干细胞研究代表着医学研究的巨大进步。为避开伦理和法则的科学争议,部分科研人员已转向来自于个体本身的成人干细胞研究。成人干细胞现在可以来自各种组织——皮肤、骨骼甚至智齿。以色列特拉维夫大学和加利福尼亚Scripps研究所集中于此项研究,近来他们报道了一项新突破——关于识别人类组织多能性干细胞的分类系统,发表在《自然》(Nature)上。
多能性干细胞能够分化为人体发育过程中各种细胞类型,在退行性疾病药物开发及治疗中有很大潜力。一直以来,科学人员对于将皮肤细胞或其他身体细胞转化为干细胞,以生成新的大脑神经细胞很有兴趣。特拉维夫大学研究人员认为利用自身的干细胞既是伦理可以接受的,而且想特定情形下相对于胚胎干细胞能更好生成新组织。
特拉维夫大学研究人员编写新的生物信息学算法,分析数据,将各分割的内容相互联系起来,有效地描述了不同的干细胞类型及特征。在此之前,如何区分干细胞类型一直是困扰科学家的问题。研究人员Ulitzky解释称,干细胞之间有细微但又显著的差异,了解这种属性对开展研究有很大作用。Ulitzky实验室根据干细胞不同机制开发了干细胞分类的新方法。

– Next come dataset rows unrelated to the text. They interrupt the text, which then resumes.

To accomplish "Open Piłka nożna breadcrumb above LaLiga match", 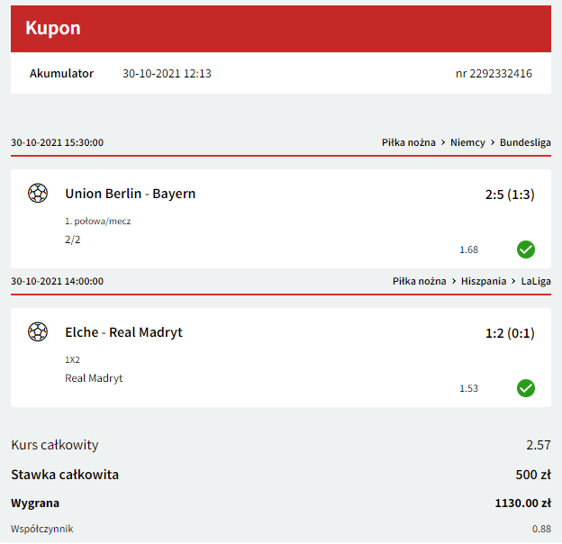I will (x=419, y=281).
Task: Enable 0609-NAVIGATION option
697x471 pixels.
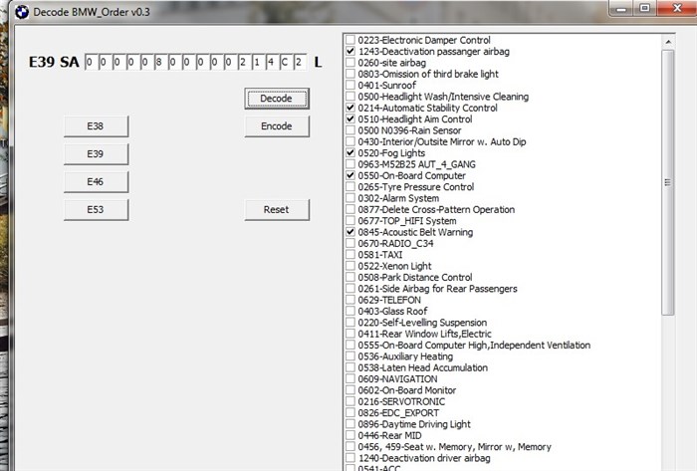Action: tap(350, 379)
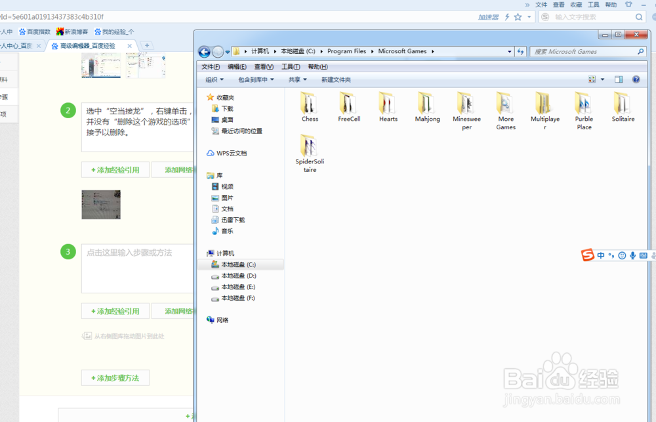This screenshot has width=656, height=422.
Task: Toggle the preview pane in Explorer
Action: tap(618, 79)
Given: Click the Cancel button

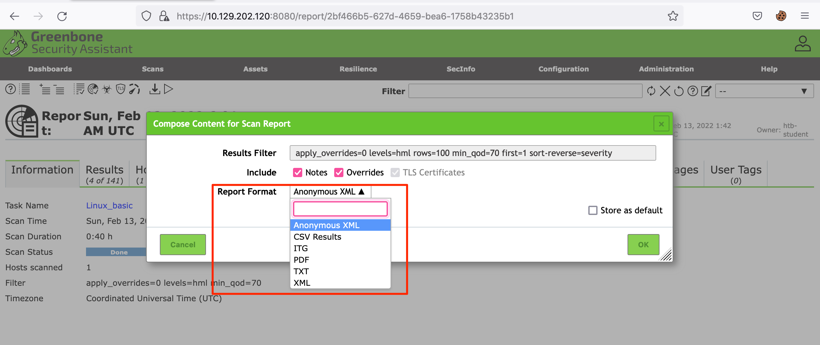Looking at the screenshot, I should pyautogui.click(x=183, y=245).
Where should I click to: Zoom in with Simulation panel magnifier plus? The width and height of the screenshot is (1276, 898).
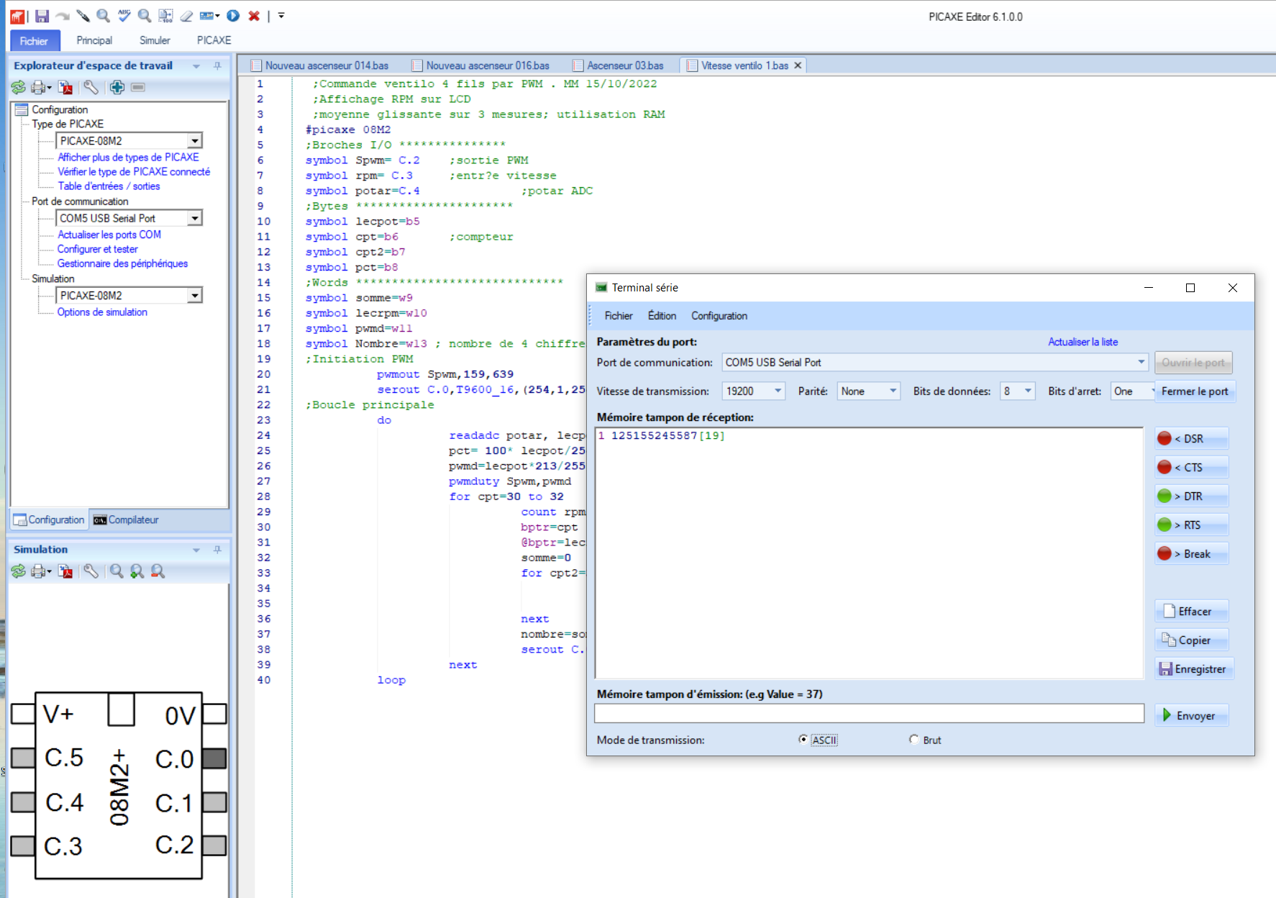[x=137, y=571]
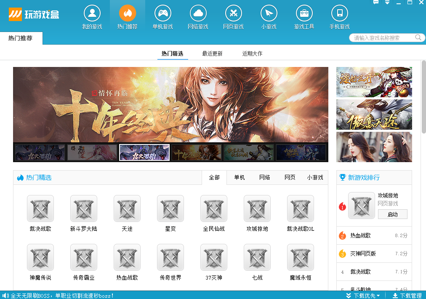Click the search magnifier icon
426x299 pixels.
(x=418, y=37)
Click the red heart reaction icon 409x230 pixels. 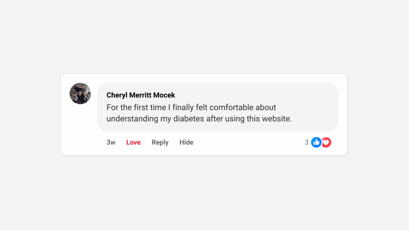[x=327, y=142]
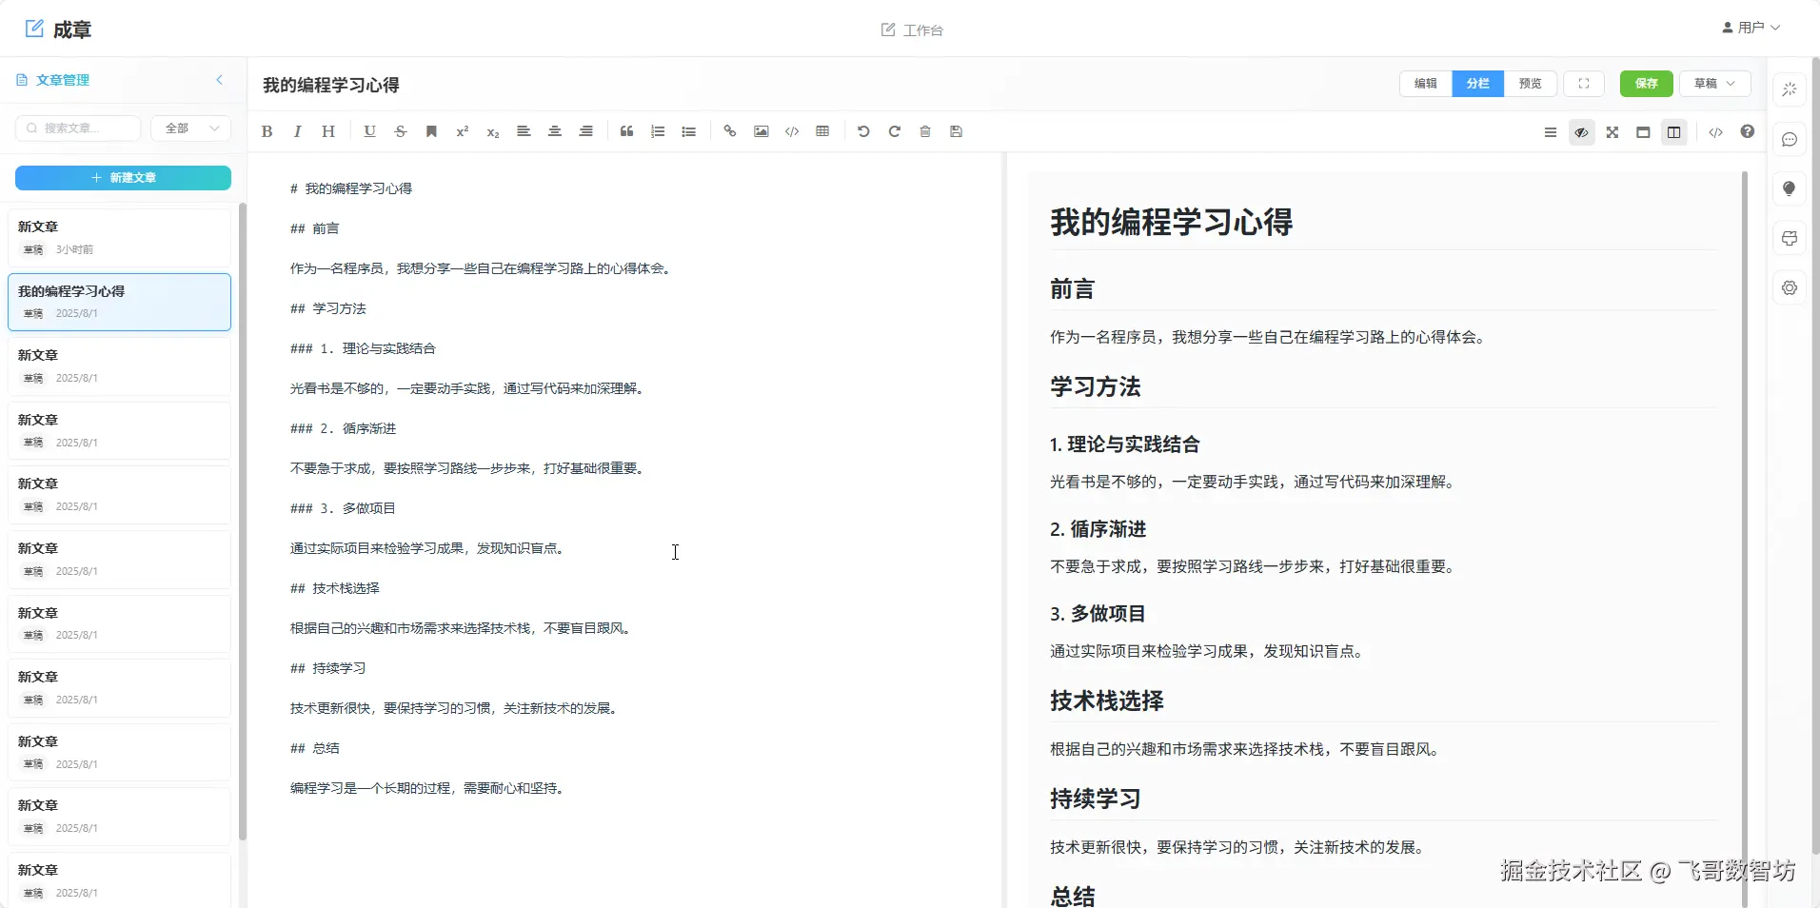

随着干细胞领域的快速发展——包括在各种细胞中(如人类皮肤细胞)诱导多功能化的方法——如何定义多功能越来越重要。尤其对于人类细胞系来说,因为无论伦理还是科学因素是不能和其他物种同等对待的。
Scripps研究所Mueller博士表示,目前还没有伦理上可以接受的证明人类细胞的多功能性试验,尽管有些干细胞被认为是多功能的,但实际上没有进行实践试验。用150 人的干细胞当作样本,研究者建立了全基因表达谱数据库,发现所有的多能性干细胞系都具有明显的相似性,但其他细胞类型就有所不同。分析表明,一种蛋白—蛋白网络与细胞多能性相关,指出这可能是使细胞分化为多能细胞类型的一个关键因素。此外,研究者计划继续研究此蛋白网络的功能,并开展人类基因治疗。(生物谷Bioon.com)
生物谷推荐原始出处:
Nature,455, 401-405,Franz-Josef Müller,Jeanne F. Loring
Regulatory networks define phenotypic classes of human stem cell lines
Franz-Josef Müller, Louise C. Laurent, Dennis Kostka, Igor Ulitsky, Roy Williams, Christina Lu, In-Hyun Parl, Mahendra S. Rao, Ron Shamir, Philip H. Schwartz, Nils O. Schmidt & Jeanne F. Loring
Stem cells are defined as self-renewing cell populations that can differentiate into multiple distinct cell types. However, hundreds of different human cell lines from embryonic, fetal and adult sources have been called stem cells, even though they range from pluripotent cells—typified by embryonic stem cells, which are capable of virtually unlimited proliferation and differentiation—to adult stem cell lines, which can generate a far more limited repertoire of differentiated cell types. The rapid increase in reports of new sources of stem cells and their anticipated value to regenerative medicine1, 2 has highlighted the need for a general, reproducible method for classification of these cells3. We report here the creation and analysis of a database of global gene expression profiles (which we call the 'stem cell matrix') that enables the classification of cultured human stem cells in the context of a wide variety of pluripotent, multipotent and differentiated cell types. Using an unsupervised clustering method4, 5 to categorize a collection of 150 cell samples, we discovered that pluripotent stem cell lines group together, whereas other cell types, including brain-derived neural stem cell lines, are very diverse. Using further bioinformatic analysis6 we uncovered a protein–protein network (PluriNet) that is shared by the pluripotent cells (embryonic stem cells, embryonal carcinomas and induced pluripotent cells). Analysis of published data showed that the PluriNet seems to be a common characteristic of pluripotent cells, including mouse embryonic stem and induced pluripotent cells and human oocytes. Our results offer a new strategy for classifying stem cells and support the idea that pluripotency and self-renewal are under tight control by specific molecular networks.